- [Try it]:
Each record must be printed exactly as given.

- [Pixel coordinate grounding data]:
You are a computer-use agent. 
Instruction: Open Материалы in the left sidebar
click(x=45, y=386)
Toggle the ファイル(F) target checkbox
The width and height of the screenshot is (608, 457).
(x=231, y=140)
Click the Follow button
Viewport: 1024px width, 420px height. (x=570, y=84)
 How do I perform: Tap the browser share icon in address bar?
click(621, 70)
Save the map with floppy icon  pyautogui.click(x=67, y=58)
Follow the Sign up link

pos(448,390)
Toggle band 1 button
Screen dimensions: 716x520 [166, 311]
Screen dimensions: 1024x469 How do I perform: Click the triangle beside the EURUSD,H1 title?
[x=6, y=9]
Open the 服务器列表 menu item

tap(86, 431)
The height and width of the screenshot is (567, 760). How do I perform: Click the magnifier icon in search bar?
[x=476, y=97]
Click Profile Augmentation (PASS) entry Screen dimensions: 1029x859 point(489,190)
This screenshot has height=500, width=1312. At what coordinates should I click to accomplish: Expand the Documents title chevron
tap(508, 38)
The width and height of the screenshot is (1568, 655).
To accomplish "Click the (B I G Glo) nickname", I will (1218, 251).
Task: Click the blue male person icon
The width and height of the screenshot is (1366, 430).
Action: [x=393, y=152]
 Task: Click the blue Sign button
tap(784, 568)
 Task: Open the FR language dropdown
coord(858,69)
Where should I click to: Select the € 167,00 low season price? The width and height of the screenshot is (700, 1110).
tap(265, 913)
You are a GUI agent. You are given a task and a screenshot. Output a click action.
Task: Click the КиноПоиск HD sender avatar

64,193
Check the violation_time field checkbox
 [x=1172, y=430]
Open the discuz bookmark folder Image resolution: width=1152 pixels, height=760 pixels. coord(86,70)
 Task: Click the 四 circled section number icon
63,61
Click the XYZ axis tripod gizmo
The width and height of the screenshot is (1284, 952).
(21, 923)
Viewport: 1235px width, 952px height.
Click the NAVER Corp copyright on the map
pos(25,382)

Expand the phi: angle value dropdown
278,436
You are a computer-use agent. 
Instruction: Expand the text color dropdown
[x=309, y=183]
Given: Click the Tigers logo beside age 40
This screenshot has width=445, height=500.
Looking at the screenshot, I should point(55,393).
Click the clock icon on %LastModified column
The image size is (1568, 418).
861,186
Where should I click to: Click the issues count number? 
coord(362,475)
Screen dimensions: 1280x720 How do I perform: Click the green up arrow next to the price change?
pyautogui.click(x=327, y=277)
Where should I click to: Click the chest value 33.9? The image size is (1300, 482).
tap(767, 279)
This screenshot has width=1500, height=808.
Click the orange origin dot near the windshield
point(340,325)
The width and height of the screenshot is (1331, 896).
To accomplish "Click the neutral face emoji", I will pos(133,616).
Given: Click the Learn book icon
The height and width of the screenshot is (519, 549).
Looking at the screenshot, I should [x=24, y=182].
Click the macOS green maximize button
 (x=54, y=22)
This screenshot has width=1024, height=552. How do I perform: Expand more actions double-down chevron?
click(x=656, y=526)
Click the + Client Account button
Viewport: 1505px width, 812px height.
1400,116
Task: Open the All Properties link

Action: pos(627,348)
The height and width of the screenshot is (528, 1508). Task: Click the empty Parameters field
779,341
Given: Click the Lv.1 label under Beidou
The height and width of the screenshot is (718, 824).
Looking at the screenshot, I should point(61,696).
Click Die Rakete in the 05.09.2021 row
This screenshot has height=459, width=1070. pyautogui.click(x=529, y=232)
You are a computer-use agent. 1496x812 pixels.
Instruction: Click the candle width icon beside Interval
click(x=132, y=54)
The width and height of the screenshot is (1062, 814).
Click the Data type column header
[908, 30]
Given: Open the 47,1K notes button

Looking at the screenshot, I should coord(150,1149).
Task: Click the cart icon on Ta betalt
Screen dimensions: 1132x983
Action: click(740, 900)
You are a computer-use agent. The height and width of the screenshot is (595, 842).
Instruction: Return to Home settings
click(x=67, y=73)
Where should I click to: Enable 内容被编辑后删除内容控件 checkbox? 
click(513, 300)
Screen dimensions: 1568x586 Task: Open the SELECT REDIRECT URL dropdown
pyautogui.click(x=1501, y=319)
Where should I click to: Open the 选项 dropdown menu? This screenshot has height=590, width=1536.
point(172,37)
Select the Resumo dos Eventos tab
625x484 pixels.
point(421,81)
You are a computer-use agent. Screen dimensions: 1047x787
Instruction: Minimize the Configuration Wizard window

- [Exercise output]:
You are a computer-use agent. 
Instruction: Open Материалы in the left sidebar
click(x=45, y=386)
Toggle the ファイル(F) target checkbox
The width and height of the screenshot is (608, 457).
(x=231, y=140)
Click the Follow button
Viewport: 1024px width, 420px height. (x=570, y=84)
 How do I perform: Tap the browser share icon in address bar?
click(621, 70)
Save the map with floppy icon  pyautogui.click(x=67, y=58)
Follow the Sign up link

pos(448,390)
Toggle band 1 button
Screen dimensions: 716x520 [166, 311]
Screen dimensions: 1024x469 How do I perform: Click the triangle beside the EURUSD,H1 title?
[x=6, y=9]
Open the 服务器列表 menu item

tap(86, 431)
The height and width of the screenshot is (567, 760). How do I perform: Click the magnifier icon in search bar?
[x=476, y=97]
Click Profile Augmentation (PASS) entry Screen dimensions: 1029x859 point(489,190)
This screenshot has height=500, width=1312. At what coordinates should I click to accomplish: Expand the Documents title chevron
tap(508, 38)
The width and height of the screenshot is (1568, 655).
To accomplish "Click the (B I G Glo) nickname", I will (1218, 251).
Task: Click the blue male person icon
The width and height of the screenshot is (1366, 430).
Action: [x=393, y=152]
 Task: Click the blue Sign button
tap(784, 568)
 Task: Open the FR language dropdown
coord(858,69)
Where should I click to: Select the € 167,00 low season price? The width and height of the screenshot is (700, 1110).
tap(265, 913)
You are a GUI agent. You are given a task and a screenshot. Output a click action.
Task: Click the КиноПоиск HD sender avatar

64,193
Check the violation_time field checkbox
 [x=1172, y=430]
Open the discuz bookmark folder Image resolution: width=1152 pixels, height=760 pixels. coord(86,70)
 Task: Click the 四 circled section number icon
63,61
Click the XYZ axis tripod gizmo
The width and height of the screenshot is (1284, 952).
(21, 923)
Viewport: 1235px width, 952px height.
Click the NAVER Corp copyright on the map
pos(25,382)

Expand the phi: angle value dropdown
278,436
You are a computer-use agent. 
Instruction: Expand the text color dropdown
[x=309, y=183]
Given: Click the Tigers logo beside age 40
This screenshot has width=445, height=500.
Looking at the screenshot, I should point(55,393).
Click the clock icon on %LastModified column
The image size is (1568, 418).
861,186
Where should I click to: Click the issues count number? 
coord(362,475)
Screen dimensions: 1280x720 How do I perform: Click the green up arrow next to the price change?
pyautogui.click(x=327, y=277)
Where should I click to: Click the chest value 33.9? The image size is (1300, 482).
tap(767, 279)
This screenshot has width=1500, height=808.
Click the orange origin dot near the windshield
point(340,325)
The width and height of the screenshot is (1331, 896).
To accomplish "Click the neutral face emoji", I will pos(133,616).
Given: Click the Learn book icon
The height and width of the screenshot is (519, 549).
Looking at the screenshot, I should [x=24, y=182].
Click the macOS green maximize button
 (x=54, y=22)
This screenshot has width=1024, height=552. How do I perform: Expand more actions double-down chevron?
click(x=656, y=526)
Click the + Client Account button
Viewport: 1505px width, 812px height.
1400,116
Task: Open the All Properties link

Action: pos(627,348)
The height and width of the screenshot is (528, 1508). Task: Click the empty Parameters field
779,341
Given: Click the Lv.1 label under Beidou
The height and width of the screenshot is (718, 824).
Looking at the screenshot, I should point(61,696).
Click Die Rakete in the 05.09.2021 row
This screenshot has height=459, width=1070. pyautogui.click(x=529, y=232)
You are a computer-use agent. 1496x812 pixels.
Instruction: Click the candle width icon beside Interval
click(x=132, y=54)
The width and height of the screenshot is (1062, 814).
Click the Data type column header
[908, 30]
Given: Open the 47,1K notes button

Looking at the screenshot, I should coord(150,1149).
Task: Click the cart icon on Ta betalt
Screen dimensions: 1132x983
Action: click(740, 900)
You are a computer-use agent. The height and width of the screenshot is (595, 842).
Instruction: Return to Home settings
click(x=67, y=73)
Where should I click to: Enable 内容被编辑后删除内容控件 checkbox? 
click(513, 300)
Screen dimensions: 1568x586 Task: Open the SELECT REDIRECT URL dropdown
pyautogui.click(x=1501, y=319)
Where should I click to: Open the 选项 dropdown menu? This screenshot has height=590, width=1536.
point(172,37)
Select the Resumo dos Eventos tab
625x484 pixels.
point(421,81)
You are a computer-use agent. Screen dimensions: 1047x787
Instruction: Minimize the Configuration Wizard window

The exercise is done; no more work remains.